Each tablet creates several MaintenanceOp objects, representing the various maintenance operations which can be performed on it. It registers these operations with the MaintenanceManager.

The MaintenanceManager has a main thread which periodically polls the registered MaintenanceOp objects and determines whether it should execute any of them. The default polling interval is 250 ms, but this is configurable. Access to the MaintenanceOp is assumed to be thread-safe. It's important to note that the scheduler can choose any op available to it. It is not bound to execute operations on a first-come, first-serve basis.

If the MaintenanceManager decides to execute one of these operations, it will run it in a thread-pool of configurable size. We assume that maintenance operations are blocking and require a thread context. If the operation fails, the MaintenanceManager will log a warning message and re-trigger the main thread. The failed MaintenanceOp will not be retried until a configurable grace period has expired.

The MaintenanceOp has various fields indicating how much memory it will probably free, how much CPU it will use, and so forth.

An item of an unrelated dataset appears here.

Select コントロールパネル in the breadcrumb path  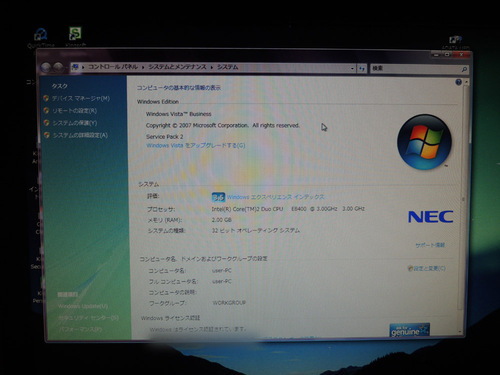click(x=113, y=67)
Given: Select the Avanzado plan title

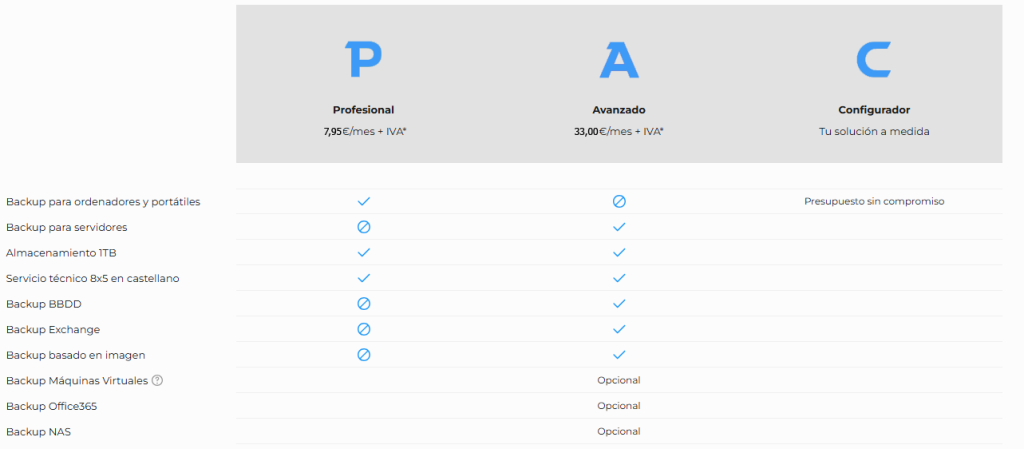Looking at the screenshot, I should tap(619, 110).
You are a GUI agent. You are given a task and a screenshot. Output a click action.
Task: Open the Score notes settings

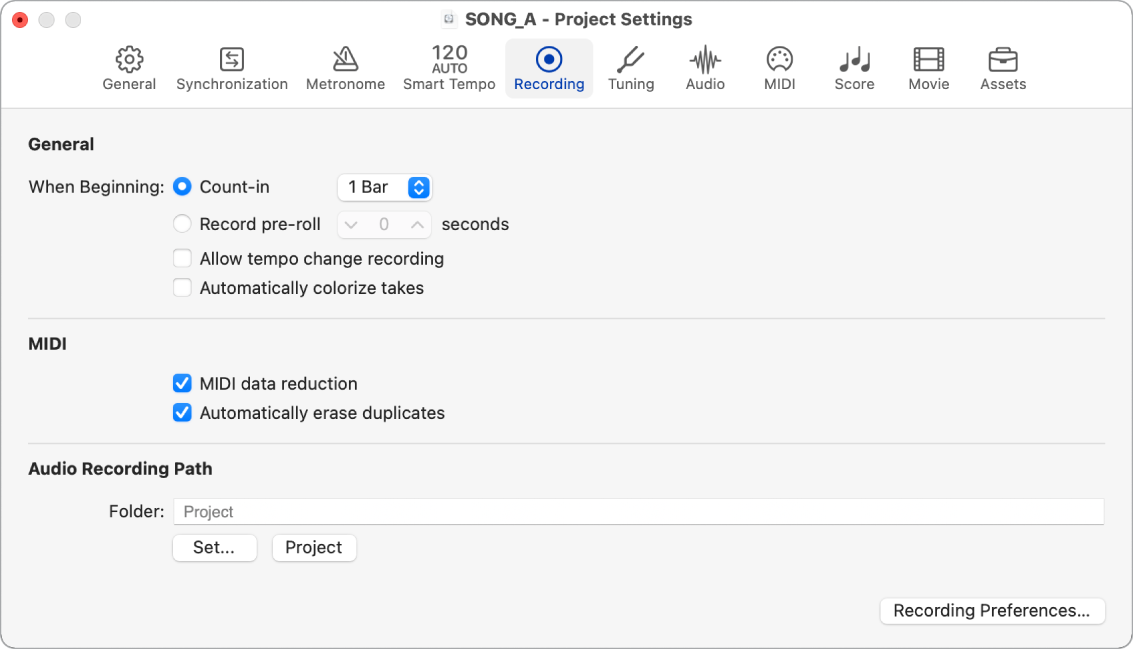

It also has a field which marks it as not currently executable. For example, this may be used by some Ops that don't want multiple instances of themselves to run concurrently.

We want to keep at least one thread free to run flush operations, so that we don‘t ever get into a situation where we need to free up memory, but all the maintenance op threads are working on compactions or other operations. Hopefully, most compactions will be reasonably short, so that we won’t have to schedule long compactions differently than short ones.